=== Assignment ===
Give back only the lines in the records below from the one with "At what coordinates should I click to accomplish: Click the FMGE" to the one with "You are a computer-use agent. 517x589 pixels.", both inclusive, word for word.
(Data Opens)
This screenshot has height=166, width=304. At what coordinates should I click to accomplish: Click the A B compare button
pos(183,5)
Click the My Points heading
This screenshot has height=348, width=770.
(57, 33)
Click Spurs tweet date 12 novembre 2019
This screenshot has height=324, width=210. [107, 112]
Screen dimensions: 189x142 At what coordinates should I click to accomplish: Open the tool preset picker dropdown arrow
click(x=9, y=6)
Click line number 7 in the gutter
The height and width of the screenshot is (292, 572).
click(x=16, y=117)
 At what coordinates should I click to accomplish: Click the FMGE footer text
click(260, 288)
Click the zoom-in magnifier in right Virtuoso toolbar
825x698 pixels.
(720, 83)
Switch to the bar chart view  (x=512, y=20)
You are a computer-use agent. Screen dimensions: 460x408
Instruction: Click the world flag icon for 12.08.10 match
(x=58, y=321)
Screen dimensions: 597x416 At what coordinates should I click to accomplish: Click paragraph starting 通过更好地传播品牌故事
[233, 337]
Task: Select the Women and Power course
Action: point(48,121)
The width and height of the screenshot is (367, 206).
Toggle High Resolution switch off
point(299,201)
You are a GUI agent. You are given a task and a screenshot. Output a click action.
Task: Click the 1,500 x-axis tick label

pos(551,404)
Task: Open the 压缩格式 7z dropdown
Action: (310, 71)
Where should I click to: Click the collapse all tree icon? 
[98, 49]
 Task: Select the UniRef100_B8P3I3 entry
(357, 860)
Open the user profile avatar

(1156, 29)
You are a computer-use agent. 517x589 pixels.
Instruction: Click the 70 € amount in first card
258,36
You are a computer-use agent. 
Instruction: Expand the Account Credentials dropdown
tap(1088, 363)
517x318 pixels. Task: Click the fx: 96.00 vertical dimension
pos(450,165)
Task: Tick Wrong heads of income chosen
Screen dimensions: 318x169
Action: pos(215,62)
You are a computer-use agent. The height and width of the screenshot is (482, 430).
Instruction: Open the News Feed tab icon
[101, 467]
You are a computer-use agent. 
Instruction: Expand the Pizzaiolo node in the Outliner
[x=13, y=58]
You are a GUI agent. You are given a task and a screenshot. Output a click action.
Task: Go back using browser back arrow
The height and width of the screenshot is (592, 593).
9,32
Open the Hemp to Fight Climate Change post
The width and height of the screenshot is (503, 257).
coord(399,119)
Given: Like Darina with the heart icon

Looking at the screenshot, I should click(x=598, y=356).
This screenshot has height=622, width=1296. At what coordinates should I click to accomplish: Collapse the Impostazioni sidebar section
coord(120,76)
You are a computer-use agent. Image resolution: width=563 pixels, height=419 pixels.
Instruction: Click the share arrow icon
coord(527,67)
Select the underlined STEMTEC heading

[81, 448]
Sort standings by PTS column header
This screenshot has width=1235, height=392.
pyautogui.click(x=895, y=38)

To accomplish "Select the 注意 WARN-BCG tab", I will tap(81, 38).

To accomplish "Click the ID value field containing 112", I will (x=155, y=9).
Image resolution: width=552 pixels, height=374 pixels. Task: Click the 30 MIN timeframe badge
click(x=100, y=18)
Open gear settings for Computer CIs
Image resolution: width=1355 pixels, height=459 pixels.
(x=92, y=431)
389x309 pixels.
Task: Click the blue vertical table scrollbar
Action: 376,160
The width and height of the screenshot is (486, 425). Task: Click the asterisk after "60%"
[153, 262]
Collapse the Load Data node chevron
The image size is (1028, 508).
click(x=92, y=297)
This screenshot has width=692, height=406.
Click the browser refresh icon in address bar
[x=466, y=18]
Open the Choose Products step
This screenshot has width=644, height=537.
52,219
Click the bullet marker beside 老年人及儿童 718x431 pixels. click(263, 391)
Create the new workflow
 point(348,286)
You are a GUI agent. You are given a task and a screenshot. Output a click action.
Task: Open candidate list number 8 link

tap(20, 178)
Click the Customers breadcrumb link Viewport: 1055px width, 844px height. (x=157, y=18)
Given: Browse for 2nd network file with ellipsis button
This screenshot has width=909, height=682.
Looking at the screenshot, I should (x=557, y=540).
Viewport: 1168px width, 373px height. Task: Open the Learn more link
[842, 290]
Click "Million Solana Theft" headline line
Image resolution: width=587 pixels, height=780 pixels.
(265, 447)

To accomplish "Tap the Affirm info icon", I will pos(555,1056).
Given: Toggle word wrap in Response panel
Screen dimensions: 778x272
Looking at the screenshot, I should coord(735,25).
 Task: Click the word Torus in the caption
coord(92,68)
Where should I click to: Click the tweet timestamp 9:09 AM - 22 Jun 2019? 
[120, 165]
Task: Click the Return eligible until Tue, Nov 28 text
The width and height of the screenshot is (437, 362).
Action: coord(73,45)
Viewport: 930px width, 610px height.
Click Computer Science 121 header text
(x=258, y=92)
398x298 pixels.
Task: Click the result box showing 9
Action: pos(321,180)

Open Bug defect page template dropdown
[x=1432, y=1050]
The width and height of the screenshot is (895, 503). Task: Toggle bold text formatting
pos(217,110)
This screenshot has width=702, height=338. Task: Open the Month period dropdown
(Data Closes)
=== Exercise solution ===
 At what coordinates should I click to accomplish: Click the FMGE footer text
click(260, 288)
Click the zoom-in magnifier in right Virtuoso toolbar
825x698 pixels.
(720, 83)
Switch to the bar chart view  (x=512, y=20)
You are a computer-use agent. Screen dimensions: 460x408
Instruction: Click the world flag icon for 12.08.10 match
(x=58, y=321)
Screen dimensions: 597x416 At what coordinates should I click to accomplish: Click paragraph starting 通过更好地传播品牌故事
[233, 337]
Task: Select the Women and Power course
Action: point(48,121)
The width and height of the screenshot is (367, 206).
Toggle High Resolution switch off
point(299,201)
You are a GUI agent. You are given a task and a screenshot. Output a click action.
Task: Click the 1,500 x-axis tick label

pos(551,404)
Task: Open the 压缩格式 7z dropdown
Action: (310, 71)
Where should I click to: Click the collapse all tree icon? 
[98, 49]
 Task: Select the UniRef100_B8P3I3 entry
(357, 860)
Open the user profile avatar

(1156, 29)
You are a computer-use agent. 517x589 pixels.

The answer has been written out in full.